**記事:**
-------

空襲の中で自分を捜して…「Apple TV+」映画『ブリッツ ロンドン大空襲』の感想&考察です。前半パートはネタバレなし、後半パートからネタバレありの構成です。
製作国:イギリス・アメリカ(2024年)
日本では劇場未公開:2024年にApple TV+で配信
監督:スティーヴ・マックイーン
人種差別描写 恋愛描写
ぶりっつ ろんどんだいくうしゅう
『ブリッツ ロンドン大空襲』物語 簡単紹介
『ブリッツ ロンドン大空襲』感想(ネタバレなし)
あのロンドンで空襲の下にいた人たち
1939年9月に勃発した第二次世界大戦。その1年後にはイギリスのロンドンを含めた各都市は大規模な空襲に襲われていました。俗に言う「The Blitz」と呼ばれる空襲で、これはドイツ語で「稲妻」を意味しています。
「バトル・オブ・ブリテン」と称されるイギリス空軍とドイツ空軍の空戦が1940年7月から発生し、ナチス・ドイツによる空からの攻撃はイギリス庶民の生活にも甚大な被害を与えました。空襲は断続的に8カ月あまりにわたって続き、約4万人以上のイギリスの人たちが亡くなり、200万戸の家屋が破壊されたと記録されています。
戦術の結果としては、このナチス・ドイツによる空襲は成果をあげなかったと言われていますが、市民におびただしい犠牲者がでたことには変わりありません。
このイギリスを襲った大空襲の戦火の真っ只中にいた人々を描いた映画が、今回の紹介する作品です。
それが本作『ブリッツ ロンドン大空襲』。
ひとつ事前に説明をしておくべくことがあるとすれば、本作は戦争映画なのは間違いないですが、兵士を主人公にしてはいません。あくまで戦火の街で生きる庶民が主人公です。『この世界の片隅に』みたいなものですね。
『ブリッツ ロンドン大空襲』はその名のとおり、空襲が激しくなっていくロンドンを舞台に、ひとりの女性とその息子の視点を交互にして物語が進んでいきます。
ドンパチするような戦場のシーンはないですが、大作級のスケールになっており、この手のジャンルとしては見ごたえはじゅうぶんです。
『ブリッツ ロンドン大空襲』を監督するのは、イギリス人の”スティーヴ・マックイーン”です。2008年の『HUNGER/ハンガー』で長編映画監督デビューを果たし、一気に注目の監督となり、『SHAME -シェイム-』(2011年)、『それでも夜は明ける』(2013年)、『ロスト・マネー 偽りの報酬』(2018年)と監督作を重ねてきました。
2023年には『Occupied City』というかなり独特なアプローチのドキュメンタリーを手がけたりもしましたが、やはり”スティーヴ・マックイーン”と言えば、自身のルーツである黒人のアイデンティティを描いた作品が印象的。それこそアカデミー賞で最優秀作品賞に輝いた『それでも夜は明ける』は黒人奴隷の壮絶な実態を描いたものでしたし、2020年のアンソロジーの『スモール・アックス』も黒人差別とそれに対抗する社会運動を映し出したものでした。

-------

**提示された情報:**

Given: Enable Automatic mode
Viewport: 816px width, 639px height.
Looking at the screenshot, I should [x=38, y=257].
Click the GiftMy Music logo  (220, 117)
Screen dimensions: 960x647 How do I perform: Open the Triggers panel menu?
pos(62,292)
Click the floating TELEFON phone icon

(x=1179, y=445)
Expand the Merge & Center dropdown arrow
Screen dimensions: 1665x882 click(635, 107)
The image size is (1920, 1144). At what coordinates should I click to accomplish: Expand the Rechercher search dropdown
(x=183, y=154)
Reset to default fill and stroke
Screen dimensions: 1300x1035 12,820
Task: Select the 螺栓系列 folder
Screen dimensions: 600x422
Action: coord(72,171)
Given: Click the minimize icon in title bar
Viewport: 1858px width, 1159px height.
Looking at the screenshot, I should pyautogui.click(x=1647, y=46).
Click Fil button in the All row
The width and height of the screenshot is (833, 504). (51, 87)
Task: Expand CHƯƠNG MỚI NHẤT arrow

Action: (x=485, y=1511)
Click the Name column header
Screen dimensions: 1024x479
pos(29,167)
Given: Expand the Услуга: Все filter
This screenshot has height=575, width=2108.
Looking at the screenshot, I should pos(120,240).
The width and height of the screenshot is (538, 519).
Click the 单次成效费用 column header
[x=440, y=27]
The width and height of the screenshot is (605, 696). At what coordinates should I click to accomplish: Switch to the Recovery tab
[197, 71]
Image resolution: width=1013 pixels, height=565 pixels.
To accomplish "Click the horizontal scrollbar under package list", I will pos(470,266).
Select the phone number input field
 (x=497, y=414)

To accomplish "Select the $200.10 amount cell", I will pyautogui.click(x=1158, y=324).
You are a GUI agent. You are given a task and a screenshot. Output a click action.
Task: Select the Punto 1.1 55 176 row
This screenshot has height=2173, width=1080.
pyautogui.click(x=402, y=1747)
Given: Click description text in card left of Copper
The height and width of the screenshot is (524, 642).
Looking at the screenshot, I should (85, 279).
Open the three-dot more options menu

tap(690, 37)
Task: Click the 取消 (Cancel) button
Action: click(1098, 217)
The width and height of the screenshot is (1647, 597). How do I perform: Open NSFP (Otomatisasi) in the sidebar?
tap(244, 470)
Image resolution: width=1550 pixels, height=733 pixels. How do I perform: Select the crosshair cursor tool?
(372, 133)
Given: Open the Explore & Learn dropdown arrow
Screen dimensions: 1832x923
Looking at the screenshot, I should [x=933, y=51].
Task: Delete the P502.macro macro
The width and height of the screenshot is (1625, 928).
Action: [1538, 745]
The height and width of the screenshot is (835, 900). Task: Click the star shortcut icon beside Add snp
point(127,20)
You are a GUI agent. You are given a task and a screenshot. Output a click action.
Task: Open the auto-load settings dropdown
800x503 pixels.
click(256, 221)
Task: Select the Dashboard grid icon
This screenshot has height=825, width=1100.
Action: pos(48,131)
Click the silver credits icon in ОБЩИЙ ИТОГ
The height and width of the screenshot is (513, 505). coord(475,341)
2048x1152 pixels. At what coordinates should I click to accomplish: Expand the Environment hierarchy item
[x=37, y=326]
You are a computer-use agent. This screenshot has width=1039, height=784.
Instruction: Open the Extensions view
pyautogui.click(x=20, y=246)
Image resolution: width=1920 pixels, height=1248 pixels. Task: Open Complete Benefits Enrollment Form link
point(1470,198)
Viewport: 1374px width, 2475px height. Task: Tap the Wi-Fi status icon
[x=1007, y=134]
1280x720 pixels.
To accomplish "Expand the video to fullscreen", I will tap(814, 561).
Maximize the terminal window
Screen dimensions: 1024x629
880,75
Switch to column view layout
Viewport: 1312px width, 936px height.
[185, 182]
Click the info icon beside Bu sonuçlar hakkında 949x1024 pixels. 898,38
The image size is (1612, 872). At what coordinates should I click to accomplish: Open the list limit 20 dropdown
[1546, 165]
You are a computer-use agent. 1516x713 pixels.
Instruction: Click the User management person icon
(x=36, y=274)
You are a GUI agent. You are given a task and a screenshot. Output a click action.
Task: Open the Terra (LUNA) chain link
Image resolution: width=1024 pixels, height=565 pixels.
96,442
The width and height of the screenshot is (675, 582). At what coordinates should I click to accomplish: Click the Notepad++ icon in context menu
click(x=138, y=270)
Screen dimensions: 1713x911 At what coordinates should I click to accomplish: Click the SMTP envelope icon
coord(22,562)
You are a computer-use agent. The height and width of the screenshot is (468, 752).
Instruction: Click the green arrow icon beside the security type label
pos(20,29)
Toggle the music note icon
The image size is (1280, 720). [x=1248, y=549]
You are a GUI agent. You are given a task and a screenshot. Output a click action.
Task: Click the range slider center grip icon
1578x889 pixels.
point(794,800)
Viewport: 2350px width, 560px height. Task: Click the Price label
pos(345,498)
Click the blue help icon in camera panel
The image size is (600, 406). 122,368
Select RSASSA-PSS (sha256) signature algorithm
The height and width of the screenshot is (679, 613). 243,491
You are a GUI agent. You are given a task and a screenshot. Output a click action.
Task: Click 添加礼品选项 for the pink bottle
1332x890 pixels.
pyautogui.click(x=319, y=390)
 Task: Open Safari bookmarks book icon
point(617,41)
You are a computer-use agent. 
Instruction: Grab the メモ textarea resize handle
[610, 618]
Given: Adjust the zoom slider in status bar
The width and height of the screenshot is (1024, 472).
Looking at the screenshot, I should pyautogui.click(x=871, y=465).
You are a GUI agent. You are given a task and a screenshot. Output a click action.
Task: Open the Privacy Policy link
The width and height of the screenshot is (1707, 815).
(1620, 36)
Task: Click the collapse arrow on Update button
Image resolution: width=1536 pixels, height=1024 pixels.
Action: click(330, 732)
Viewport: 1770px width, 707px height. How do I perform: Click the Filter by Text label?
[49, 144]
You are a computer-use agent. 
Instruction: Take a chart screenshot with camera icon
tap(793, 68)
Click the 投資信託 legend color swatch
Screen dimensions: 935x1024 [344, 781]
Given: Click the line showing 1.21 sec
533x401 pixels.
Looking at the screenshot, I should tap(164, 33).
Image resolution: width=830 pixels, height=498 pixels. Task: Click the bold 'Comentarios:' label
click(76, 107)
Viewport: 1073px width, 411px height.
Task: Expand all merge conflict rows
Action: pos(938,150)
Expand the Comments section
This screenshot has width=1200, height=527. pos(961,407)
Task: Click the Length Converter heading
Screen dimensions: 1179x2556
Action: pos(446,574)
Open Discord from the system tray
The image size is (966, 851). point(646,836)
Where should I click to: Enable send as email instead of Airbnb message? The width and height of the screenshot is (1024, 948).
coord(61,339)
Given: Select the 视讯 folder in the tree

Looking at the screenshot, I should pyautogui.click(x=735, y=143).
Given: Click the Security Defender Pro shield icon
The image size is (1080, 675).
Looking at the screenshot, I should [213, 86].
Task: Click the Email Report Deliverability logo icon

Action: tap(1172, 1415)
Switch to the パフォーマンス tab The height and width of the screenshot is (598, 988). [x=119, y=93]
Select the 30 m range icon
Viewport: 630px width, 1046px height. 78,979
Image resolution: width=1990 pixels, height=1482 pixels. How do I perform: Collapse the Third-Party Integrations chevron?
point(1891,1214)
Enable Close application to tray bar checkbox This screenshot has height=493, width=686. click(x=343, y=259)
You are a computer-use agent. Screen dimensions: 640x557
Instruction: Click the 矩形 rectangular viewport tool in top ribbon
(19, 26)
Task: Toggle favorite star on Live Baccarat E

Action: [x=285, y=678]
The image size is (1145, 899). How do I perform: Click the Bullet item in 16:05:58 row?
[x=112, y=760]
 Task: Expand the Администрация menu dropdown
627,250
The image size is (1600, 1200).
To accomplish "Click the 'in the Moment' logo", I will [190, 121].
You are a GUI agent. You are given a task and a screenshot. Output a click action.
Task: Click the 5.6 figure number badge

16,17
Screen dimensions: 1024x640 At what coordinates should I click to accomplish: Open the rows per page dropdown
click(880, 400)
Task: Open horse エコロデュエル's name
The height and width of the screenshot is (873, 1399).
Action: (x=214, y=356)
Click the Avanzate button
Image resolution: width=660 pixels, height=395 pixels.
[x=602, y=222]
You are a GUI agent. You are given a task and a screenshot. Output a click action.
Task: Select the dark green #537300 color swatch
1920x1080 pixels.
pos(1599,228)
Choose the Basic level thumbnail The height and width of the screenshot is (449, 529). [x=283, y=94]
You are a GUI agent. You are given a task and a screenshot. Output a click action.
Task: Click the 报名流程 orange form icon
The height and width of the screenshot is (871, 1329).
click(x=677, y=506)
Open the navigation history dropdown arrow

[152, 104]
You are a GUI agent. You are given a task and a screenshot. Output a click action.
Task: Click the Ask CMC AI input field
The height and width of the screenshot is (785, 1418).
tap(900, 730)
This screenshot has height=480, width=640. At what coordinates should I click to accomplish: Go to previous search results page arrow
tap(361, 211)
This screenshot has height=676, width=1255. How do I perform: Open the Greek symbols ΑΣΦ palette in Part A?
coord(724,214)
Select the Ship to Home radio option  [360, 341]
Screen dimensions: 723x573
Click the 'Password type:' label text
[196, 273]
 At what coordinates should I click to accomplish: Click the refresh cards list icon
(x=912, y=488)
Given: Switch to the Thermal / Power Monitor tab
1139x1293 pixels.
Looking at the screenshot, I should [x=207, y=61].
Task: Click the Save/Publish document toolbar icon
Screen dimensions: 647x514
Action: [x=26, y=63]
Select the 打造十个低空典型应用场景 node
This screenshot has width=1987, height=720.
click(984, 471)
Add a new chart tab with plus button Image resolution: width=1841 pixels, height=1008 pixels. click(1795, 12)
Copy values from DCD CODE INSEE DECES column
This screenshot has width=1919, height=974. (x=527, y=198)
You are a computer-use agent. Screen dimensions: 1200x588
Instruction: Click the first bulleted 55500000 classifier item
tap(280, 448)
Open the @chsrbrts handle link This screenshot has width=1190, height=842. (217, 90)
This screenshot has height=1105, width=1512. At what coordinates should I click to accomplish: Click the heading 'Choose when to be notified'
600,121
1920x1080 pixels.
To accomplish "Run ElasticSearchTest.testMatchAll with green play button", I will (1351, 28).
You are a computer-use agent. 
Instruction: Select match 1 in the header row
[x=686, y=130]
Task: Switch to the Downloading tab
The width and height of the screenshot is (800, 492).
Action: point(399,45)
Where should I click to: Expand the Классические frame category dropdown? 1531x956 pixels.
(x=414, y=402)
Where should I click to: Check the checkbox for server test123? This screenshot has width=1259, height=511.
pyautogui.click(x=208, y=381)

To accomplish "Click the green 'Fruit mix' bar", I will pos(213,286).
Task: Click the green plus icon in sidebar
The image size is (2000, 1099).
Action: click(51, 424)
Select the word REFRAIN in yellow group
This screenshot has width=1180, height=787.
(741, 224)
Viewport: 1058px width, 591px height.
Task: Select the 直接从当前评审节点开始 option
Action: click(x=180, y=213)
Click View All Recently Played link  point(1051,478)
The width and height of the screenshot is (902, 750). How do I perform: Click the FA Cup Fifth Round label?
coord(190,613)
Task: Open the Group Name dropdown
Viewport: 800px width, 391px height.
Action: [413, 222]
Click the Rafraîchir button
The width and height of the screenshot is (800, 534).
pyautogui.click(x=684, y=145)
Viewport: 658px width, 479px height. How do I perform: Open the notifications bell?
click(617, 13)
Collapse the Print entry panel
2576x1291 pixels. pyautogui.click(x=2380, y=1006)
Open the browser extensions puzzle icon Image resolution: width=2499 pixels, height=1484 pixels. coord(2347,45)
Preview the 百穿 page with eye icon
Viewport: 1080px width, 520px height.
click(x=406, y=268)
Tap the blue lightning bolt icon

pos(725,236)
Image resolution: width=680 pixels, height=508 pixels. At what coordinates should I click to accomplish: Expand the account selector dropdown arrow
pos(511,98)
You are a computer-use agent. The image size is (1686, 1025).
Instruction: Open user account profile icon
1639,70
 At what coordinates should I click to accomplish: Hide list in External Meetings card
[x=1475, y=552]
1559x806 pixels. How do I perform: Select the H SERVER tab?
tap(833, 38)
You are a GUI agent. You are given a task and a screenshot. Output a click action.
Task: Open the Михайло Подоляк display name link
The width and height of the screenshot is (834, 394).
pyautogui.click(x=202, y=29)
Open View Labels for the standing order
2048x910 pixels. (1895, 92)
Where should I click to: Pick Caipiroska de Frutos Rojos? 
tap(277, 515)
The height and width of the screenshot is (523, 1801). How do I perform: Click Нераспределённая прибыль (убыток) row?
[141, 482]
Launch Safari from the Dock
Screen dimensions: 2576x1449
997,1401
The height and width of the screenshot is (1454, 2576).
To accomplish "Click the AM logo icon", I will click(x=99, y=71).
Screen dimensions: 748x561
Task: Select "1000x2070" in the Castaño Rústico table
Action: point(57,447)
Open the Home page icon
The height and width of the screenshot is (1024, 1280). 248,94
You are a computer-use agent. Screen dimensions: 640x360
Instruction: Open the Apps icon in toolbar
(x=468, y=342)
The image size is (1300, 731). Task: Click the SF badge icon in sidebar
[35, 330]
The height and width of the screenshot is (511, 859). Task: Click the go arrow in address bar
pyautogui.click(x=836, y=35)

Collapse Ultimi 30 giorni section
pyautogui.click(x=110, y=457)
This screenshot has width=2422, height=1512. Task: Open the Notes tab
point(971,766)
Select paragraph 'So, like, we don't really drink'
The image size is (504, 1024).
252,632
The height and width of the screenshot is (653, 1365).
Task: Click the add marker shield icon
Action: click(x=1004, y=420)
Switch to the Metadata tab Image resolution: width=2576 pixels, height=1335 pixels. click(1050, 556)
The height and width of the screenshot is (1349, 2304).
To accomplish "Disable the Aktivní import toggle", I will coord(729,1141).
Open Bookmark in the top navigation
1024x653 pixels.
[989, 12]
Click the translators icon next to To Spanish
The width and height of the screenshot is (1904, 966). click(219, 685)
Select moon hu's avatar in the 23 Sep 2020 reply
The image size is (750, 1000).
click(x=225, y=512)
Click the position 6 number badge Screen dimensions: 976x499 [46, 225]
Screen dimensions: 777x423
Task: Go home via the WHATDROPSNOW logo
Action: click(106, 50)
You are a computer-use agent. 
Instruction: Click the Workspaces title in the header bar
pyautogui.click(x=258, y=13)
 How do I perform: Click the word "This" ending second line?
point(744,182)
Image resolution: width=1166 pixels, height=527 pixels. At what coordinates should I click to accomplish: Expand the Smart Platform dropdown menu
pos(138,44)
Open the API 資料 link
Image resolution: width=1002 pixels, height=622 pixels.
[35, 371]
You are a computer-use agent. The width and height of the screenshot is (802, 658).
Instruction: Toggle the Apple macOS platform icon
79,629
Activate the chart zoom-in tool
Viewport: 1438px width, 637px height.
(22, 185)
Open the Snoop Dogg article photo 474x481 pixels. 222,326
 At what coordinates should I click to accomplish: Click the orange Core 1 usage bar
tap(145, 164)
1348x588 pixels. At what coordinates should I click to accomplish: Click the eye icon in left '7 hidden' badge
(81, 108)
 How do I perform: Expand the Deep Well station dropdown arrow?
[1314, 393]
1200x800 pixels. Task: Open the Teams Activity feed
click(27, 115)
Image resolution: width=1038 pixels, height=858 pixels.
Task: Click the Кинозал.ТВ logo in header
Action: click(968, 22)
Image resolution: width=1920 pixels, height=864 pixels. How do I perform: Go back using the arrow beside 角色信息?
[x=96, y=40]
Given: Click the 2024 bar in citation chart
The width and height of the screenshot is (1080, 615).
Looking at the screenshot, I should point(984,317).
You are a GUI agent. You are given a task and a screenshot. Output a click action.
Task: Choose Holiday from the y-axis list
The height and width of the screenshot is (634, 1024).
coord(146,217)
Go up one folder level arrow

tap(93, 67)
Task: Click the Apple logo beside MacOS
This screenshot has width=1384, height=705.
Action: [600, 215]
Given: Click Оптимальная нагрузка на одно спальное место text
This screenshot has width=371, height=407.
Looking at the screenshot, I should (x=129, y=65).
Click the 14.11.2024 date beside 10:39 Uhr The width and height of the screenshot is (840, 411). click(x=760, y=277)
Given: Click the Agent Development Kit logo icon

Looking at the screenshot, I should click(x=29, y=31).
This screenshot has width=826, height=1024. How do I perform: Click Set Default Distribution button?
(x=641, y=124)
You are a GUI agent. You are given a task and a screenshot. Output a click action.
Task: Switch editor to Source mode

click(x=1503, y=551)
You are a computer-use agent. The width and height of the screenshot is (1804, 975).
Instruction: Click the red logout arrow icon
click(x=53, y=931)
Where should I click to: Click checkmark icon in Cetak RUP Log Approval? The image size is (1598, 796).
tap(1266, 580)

-------

**取り組む課題:**
[1] 『ブリッツ ロンドン大空襲』の記事をもとに、次の問いに答えよ。
(a) 「The Blitz」はドイツ語で何を意味するか。
(b) 空襲はおよそどれくらいの期間続いたか。
(c) スティーヴ・マックイーンが長編映画監督としてデビューした作品は何か。
[2] 『ブリッツ ロンドン大空襲』の記事の続きを、最後の文の後から書いてください。

**課題の解答:**
[1]
(a) 「稲妻」
(b) 断続的に8カ月あまり
(c) 2008年の『HUNGER/ハンガー』

[2]
実は今回の『ブリッツ ロンドン大空襲』も、主人公の親子のうち、子どもは黒人となっています。
”スティーヴ・マックイーン”監督によれば、この当時の写真の中に「疎開のために駅に佇む大きなスーツケースを持っている小さな黒人の子」を写したものが1枚あって、その写真にインスピレーションを受けたそうです。その子が実際はどんな人生を送ったのかはわかりませんが、この映画をきっかけに知っている人からの連絡があったりするかもしれないと期待して…。
『ブリッツ ロンドン大空襲』で主演するのは、若手の中では頭ひとつ飛びぬけてすでに大女優感が漂っている“シアーシャ・ローナン”。
共演には、“ポール・ウェラー”など明らかにミュージシャンの人を多く配置しており、たぶんこれは”スティーヴ・マックイーン”監督の趣味なのかな。音楽もひとつの題材になっている映画でもありますし。
ということで”スティーヴ・マックイーン”監督のやりたいことを全部詰め込んだ「戦火の庶民たちに寄り添う」戦争映画という感じです。
これだけ大作として映像のクオリティも素晴らしいのに、日本では劇場公開されないという悲しい現実…。「Apple TV+」での独占配信なのですが、いろいろもったいない…。
観れる機会があれば、ぜひなるべく大きい画面で鑑賞してください。
ちなみに猫は無事です。
『ブリッツ ロンドン大空襲』を観る前のQ&A
A:Apple TV+でオリジナル映画として2024年11月22日から配信中です。
オススメ度のチェック
ひとり | :当時を追体験 |
友人 | :題材に関心あれば |
恋人 | :恋愛要素は少しあり |
キッズ | :戦争の歴史を学ぶ |
『ブリッツ ロンドン大空襲』感想/考察(ネタバレあり)
あらすじ(前半)
1940年9月、激しく火の手があがるロンドンの街。消防士が必死に消火活動にあたっています。しかし、炎の勢いは全くおさまる気配はなく、ホースによる放水も虚しいです。建物は倒壊し、残骸が広がっていきます。
この火災は空襲によるものでした。そして爆弾は今も空から落ちてきて…。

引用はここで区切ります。